Prepress as art
Perhaps prepress has evolved from an art form, to an engineer, to a teacher, and back again... By Chris Heric
It occurs to me that our industry is destined to be dissatisfied with something. Looking back, we have evolved from a "Wow, we got a piece of digital film out of the prepress department!" to "How many imposed plates can you crank out of the prepress department in an hour to keep the presses running?" This has been a gradual shift over the span of the past 15-20 years, and one where we learned that a workflow that was built around fixing problems (ie PostScript production from native application files) was inherently flawed.
Most users had to resort to complex and arcane (but proven) methods in order to ensure that errors did not make it to the plate-room. It brought us back to the fundamentals, that sound procedural guidelines and practices are the key to making a complex production system work. This, taken into account with the fact that most people were learning as they went, often subjecting their client of the day to a new and challenging transparency effect that the latest "cool" version of Corel Draw offered them. This experimental time was a recipe for a prepress company to haemorrhage man hours fixing jobs. Preflight, which brings problems to light after the document has been submitted, was merely a patch rather than a fix to this (After new hardware was developed, rather than the one bad file an hour, an efficient operator could botch dozens of pages an hour!).
From this morass that was "digital prepress" evolved a skilled operator, one who could take apart any job, no matter how complex, or ill-prepared, and make it fly. Every successful graphic production shop I have had the pleasure of visiting has one or more of these essential employees. These employees are true artists, able to determine what arcane methods were used to create a document. Bottom line had been however, do what it takes to get the job out, regardless of how complex or ill-prepared it was. Every job was its own unique adventure, and no two jobs ever came in the exact same way. Enter Adobe Acrobat as the preferred format for sending a print "mechanica" in, and the role of the prepress operator changed again. Acrobat held the promise of that elusive goal, predictable PostScript.
Hands-off operation
Now that evolution has continued to a new level, where the documents are expected to arrive correctly as a perfect PDF file, and everything is meant to be a hands-off operation. No human intervention. Push-button, get film/plates. What has happened to the role of that highly skilled prepress operator? Has his job become that of a monkey, feeding the plate/film setter, and confirming the output is identical to the laser prints? (which of course it is, being PDF and all.)
So, what has the advent of PDF brought to us throughout its emergence as the new favourite as a file-exchange format? It has brought to light the fact that every job should not be a custom, one-off endeavour, and that the role of document integrity confirmation is back where it used to live before the computer came into play, at the content creator. The simple reality that the step of creation of a PDF file is in and of itself a preflight. Once a client has been taught how to prepare one properly, we can move that grey area of responsibility from the prepress facility back to the customer. This negates that most often used finger-pointing saying in digital prepress – "It looks fine on my screen!" Now users (content creators as well as prepress operators) can see the results of a PDF "Distillation" or creation directly and immediately on their machine (No excuse for an obvious error anymore). This new ability provided to the content creators has prompted more than one of my clients to be approached by their customers asking, "Now that I am doing all of the work for you, do I get a discount by supplying PDF files?" This comment from the same people who had in the past sent mechanical-boards in for "planning" and traditional composition. People who should know better, especially when it comes to making modifications to the "master" or supplied mechanical, whether it be digital or analogue.
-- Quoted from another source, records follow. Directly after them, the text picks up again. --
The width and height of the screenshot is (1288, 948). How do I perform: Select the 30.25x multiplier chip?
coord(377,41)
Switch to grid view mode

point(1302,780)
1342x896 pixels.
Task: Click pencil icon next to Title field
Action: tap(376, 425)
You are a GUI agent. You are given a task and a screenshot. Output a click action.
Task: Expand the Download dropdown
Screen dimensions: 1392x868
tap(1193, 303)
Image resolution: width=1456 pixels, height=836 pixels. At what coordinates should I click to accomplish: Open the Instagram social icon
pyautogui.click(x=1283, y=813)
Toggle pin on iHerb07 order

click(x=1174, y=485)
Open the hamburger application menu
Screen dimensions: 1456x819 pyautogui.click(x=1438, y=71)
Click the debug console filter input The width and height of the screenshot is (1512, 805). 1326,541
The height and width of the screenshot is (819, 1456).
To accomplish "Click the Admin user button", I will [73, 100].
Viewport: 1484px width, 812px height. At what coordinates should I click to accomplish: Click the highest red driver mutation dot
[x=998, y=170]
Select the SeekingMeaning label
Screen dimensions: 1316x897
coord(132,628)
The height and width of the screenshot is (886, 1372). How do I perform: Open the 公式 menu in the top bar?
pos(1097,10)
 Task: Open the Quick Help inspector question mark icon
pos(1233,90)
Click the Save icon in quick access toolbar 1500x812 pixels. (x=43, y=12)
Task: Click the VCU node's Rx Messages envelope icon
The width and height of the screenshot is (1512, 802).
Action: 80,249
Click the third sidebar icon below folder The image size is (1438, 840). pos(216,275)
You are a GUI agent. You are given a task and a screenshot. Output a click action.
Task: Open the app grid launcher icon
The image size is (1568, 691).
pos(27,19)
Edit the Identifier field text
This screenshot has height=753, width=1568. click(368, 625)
Perhaps this is a part of the business that is never going to go away, the inevitable haggling to see if the new fangled tools that we are "empowered" with will somehow count for a discount over the old way. While this is true to an extent, (who currently pays the nearly $400 per hour they used to be charged for digital Scitex manipulation before the advent of Photoshop?) it may point out where the money is spent in your organisation in getting jobs to print. Most of my client base (mainly commercial printers, magazines, publishers, and prepress facilities) have found that it is better to train their customers (the people building documents) than it is to fix the problems when they recur. The American adage of this is that "an ounce of prevention is worth a pound of cure" and teaching your current client-base to not poison the water-supply that you are fed down-river, is the key that most of my clients find to success with PDF. Sure, it means you have to make an effort to train your customers, which is an unheard-of practice in most businesses.
So, perhaps the role of the prepress professional has evolved to one who shares their extensive knowledge of digital production techniques rather than a fix-it professional and engineer. Perhaps prepress has evolved from an art form, to an engineer, to a teacher, and back again. As I often say, in prepress some things never change.
Chris Heric is a US-based prepress consultant. He specialises in the area of PDF and is the track chairman for the PDF for print Conference at Seybold. He is based in the US.